Discussion Points with Patients and Frequently Asked Questions
Q: Why should I consider bariatric surgery?
A: Patients with a BMI >35 have a metabolic disease. This disease impacts many organ systems and increases morbidity and mortality which can shorten your life span and quality of life.
Q: What are the qualifications for weight loss surgery?
A: The most common insurance and bariatric center requirements include:
- Patients between 18-65 years old
- Patients who have previously failed medically supervised weight loss (documentation requirements of failed attempts ranges between 3-12 months,
- Psychological evaluation prior to surgery
- Nutritional consultation
- No smoking or tobacco products for 8 weeks prior to surgery and no tobacco post-surgery
- Documentation of no reversible endocrine condition or other medically reversible conditions causing obesity
- Documentation of no active substance abuse
Q: Will my insurance cover bariatric surgery?
A: You will need to contact your insurance company to see if bariatric surgery is covered in your policy. There are many steps involved in the bariatric process including pre-surgical evaluations, lab work, and nutrition counseling. Be sure to ask if these are covered. Many insurance plans will require a predetermined number of nutrition visits and months of medically supervised weight loss prior to surgery. Make sure you ask how many months are required in your plan.
Q: How long will I be off work after surgery?
A: You can expect to stay overnight in the hospital after your surgery. Longer hospital stays may be needed if any complications occur. Most people return to work within 2 weeks after surgery. You may need additional time off if your job involves heavy lifting.

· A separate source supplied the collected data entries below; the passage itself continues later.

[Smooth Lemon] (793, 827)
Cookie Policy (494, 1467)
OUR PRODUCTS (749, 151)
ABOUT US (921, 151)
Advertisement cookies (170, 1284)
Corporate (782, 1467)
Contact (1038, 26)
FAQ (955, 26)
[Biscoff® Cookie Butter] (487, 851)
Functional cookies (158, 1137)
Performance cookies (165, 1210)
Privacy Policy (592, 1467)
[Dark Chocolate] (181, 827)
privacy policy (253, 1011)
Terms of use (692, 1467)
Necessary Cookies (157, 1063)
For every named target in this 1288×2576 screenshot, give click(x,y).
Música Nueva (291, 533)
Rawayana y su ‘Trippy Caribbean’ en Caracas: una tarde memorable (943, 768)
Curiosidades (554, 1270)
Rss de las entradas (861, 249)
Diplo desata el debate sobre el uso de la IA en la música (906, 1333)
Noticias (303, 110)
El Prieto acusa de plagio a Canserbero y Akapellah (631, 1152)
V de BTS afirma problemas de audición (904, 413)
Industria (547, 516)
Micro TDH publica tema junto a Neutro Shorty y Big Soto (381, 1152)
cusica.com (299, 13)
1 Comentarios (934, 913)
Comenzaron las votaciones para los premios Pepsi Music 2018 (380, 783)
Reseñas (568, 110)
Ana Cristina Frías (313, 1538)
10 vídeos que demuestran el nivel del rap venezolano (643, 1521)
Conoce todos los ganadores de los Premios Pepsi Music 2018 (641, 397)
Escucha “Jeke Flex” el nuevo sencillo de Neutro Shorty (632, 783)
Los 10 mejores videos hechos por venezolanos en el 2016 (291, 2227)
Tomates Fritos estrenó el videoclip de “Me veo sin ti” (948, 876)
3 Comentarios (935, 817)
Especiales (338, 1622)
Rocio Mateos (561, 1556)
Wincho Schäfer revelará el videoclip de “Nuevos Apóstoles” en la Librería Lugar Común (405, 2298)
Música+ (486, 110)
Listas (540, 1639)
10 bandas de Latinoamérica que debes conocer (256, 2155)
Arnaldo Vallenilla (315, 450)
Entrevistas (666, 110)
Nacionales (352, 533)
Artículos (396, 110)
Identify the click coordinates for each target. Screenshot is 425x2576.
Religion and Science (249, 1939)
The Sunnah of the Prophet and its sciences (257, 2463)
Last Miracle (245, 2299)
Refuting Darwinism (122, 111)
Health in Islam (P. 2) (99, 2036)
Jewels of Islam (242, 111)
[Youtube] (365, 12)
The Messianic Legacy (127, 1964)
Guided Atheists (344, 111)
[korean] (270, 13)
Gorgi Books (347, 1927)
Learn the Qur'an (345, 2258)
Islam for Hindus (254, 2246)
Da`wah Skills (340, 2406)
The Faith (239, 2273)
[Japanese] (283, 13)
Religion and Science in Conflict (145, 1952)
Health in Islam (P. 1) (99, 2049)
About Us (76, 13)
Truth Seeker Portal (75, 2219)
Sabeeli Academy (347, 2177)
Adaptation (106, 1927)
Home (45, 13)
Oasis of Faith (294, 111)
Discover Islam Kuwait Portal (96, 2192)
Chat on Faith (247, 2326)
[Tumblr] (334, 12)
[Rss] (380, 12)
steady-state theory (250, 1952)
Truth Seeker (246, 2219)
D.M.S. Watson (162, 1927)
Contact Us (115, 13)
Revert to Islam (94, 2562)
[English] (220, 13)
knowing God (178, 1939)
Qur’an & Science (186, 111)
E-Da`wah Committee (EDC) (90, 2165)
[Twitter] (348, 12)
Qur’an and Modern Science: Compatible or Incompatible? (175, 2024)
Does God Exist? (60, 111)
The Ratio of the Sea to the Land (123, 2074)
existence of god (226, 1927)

Q: Is weight loss surgery safe?
A: The fatality risks for weight loss surgery are ~2%. Both orthopedic and gallbladder surgery have higher rates of risk of complications than weight loss surgery does. Patients have higher rates of morbidity and mortality for staying morbidly obese. Some of the most common complications include dehydration, blood clots in the legs or lungs, and leaks.
Q: What changes in medications and supplements are required after surgery?
A: Medication dosages for ongoing chronic issues like diabetes, high blood pressure, and high cholesterol should be closely monitored. Extended release medications should be changed to regular release formulas.
- All medications after surgery need to be liquid, crushed or chewable for the first two months.
- Oral contraceptives may not be fully absorbed after gastric bypass, potentially decreasing their effect.
- Aspirin, NSAIDs (e.g., ibuprofen, naproxen, diclofenac, Mobic) and steroids should be avoided.
- You will be required to take lifelong bariatric specific vitamins, supplements (B12, calcium, iron) and antacids (famotidine).
Q: What changes will I have to make to my eating habits?
A: Committing to bariatric surgery is committing to a lifestyle overhaul. Bariatric surgery is just a tool used to help you change your eating habits for good. In the months leading up to your surgery, you’ll work with our nutrition team to form a plan for healthy eating that’s sustainable for you long term.
Q: Is my surgery reversible?
A: At Reedsburg Area Medical Center, we are proud to offer three surgical options for weight loss. Depending on the surgery you choose, it may or may not be reversible. Each procedure is discussed in detail at your first bariatric appointment and at our virtual bariatric seminar.
Q: Will I need cosmetic surgery after I lose the weight?
A: Many people will have excess skin after their surgery, it means you have successfully lost the weight! We do offer cosmetics and body contouring, but keep in mind that most insurance companies will not pay for this service.